Unchecked Surveillance: The Hypocrisy of Constitutional Protection

Published on May 29, 2026 | Translated from Spanish

The constitutional protection agency is demanding more surveillance power, infiltrating devices and using facial recognition without oversight. This contradicts its original purpose of not being a secret police force. Sacrificing citizen privacy in the name of security erodes fundamental rights. The solution is to maintain the division of functions and subject any expansion to judicial and democratic control.

A constitutional protection agency logo cracked and dark, a hooded figure using a laptop to infiltrate a smartphone, facial recognition cameras scanning a crowd from above, data streams flowing unchecked into a black server room, judicial gavel and democratic ballot box pushed aside and broken on the floor, cinematic photorealistic style, high contrast noir lighting, metallic reflections on surveillance hardware, glowing red eye icons on multiple screens, software interface showing illegal wiretaps, dramatic shadows, ultra-detailed technical illustration

Digital infiltration: technology as a double-edged sword 🔍

Facial recognition and the ability to infiltrate mobile devices represent technical advances that, without controls, become tools of mass surveillance.

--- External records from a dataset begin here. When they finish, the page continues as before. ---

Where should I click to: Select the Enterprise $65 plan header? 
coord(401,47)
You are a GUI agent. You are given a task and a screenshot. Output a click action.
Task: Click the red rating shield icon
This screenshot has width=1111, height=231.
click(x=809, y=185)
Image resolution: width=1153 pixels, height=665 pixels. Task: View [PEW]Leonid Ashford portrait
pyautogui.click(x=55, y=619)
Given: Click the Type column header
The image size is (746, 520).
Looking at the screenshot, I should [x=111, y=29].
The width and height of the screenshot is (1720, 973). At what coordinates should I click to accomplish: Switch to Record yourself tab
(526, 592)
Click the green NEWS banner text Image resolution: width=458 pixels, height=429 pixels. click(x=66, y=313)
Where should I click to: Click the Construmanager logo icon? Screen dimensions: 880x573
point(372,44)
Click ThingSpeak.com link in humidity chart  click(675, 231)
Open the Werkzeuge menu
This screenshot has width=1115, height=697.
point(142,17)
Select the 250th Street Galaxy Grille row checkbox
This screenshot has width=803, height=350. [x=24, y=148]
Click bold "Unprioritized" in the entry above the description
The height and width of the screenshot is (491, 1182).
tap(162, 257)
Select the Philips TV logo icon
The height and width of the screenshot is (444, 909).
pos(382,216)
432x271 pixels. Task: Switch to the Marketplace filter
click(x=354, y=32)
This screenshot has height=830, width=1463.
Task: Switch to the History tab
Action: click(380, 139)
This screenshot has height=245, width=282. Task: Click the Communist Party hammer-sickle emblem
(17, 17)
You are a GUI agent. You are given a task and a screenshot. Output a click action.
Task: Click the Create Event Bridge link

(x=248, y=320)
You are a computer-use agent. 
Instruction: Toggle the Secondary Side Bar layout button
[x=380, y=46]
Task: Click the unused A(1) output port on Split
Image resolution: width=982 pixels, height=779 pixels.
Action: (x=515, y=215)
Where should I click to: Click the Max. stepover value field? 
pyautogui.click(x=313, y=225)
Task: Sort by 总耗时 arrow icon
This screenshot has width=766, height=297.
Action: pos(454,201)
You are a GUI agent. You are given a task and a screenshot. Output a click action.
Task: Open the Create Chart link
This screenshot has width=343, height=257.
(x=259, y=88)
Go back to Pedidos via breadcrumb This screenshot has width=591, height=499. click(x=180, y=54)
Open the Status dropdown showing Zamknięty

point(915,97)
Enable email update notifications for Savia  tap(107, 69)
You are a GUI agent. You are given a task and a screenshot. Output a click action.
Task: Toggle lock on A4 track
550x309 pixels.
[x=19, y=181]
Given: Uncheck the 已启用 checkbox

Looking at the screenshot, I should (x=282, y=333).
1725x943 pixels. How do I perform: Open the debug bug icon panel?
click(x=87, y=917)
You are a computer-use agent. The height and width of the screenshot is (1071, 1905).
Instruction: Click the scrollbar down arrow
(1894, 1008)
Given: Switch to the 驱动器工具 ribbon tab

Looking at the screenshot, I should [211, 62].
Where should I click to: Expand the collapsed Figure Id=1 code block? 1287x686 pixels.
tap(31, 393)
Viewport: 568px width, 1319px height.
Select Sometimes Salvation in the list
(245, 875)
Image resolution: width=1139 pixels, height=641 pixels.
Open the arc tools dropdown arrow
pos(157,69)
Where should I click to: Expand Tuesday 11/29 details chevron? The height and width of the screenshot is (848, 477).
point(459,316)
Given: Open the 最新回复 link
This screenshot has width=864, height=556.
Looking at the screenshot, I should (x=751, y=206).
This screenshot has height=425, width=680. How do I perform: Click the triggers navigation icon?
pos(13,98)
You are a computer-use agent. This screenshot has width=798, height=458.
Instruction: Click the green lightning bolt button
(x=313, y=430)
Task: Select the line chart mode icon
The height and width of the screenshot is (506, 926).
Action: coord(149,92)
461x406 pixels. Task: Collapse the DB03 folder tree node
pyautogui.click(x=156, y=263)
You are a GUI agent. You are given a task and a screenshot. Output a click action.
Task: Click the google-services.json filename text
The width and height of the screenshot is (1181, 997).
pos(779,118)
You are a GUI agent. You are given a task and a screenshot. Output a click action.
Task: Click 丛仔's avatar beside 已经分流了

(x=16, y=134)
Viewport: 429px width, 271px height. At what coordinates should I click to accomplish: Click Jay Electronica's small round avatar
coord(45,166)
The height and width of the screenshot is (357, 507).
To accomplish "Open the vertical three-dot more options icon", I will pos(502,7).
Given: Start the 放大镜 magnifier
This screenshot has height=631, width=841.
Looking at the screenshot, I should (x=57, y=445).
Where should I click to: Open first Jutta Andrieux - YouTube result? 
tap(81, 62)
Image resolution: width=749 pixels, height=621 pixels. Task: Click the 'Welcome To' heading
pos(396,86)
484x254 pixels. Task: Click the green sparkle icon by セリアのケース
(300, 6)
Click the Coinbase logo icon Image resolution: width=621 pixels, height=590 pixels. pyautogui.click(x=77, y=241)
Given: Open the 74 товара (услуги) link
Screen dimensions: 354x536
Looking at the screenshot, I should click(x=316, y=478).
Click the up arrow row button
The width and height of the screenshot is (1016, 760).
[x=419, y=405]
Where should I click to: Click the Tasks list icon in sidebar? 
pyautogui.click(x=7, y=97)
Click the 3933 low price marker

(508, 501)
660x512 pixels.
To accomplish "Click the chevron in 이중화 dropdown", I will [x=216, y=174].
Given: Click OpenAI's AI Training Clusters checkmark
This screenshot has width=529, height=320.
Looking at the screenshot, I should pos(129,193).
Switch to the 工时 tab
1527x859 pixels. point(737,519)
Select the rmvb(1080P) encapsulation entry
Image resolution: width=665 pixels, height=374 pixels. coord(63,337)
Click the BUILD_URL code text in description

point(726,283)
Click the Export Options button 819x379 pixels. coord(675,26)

These techniques, based on artificial intelligence algorithms and remote data access, allow citizens to be tracked without a court order. The lack of clear legal limits turns constitutional protection into a domestic espionage system that violates data protection and civil liberties.

The agency that wanted to be a surveillance Santa Claus 🎅

It turns out the agency, created not to be a secret police force, now dreams of having more eyes than an octopus with spyglasses. They want to know if your microwave is conspiring against the state while you order pizza. But fear not: if they ask for permission, it will surely be a judge with sunglasses and a trust algorithm. Meanwhile, citizens keep waiting for our privacy to be returned, even if it comes with a receipt.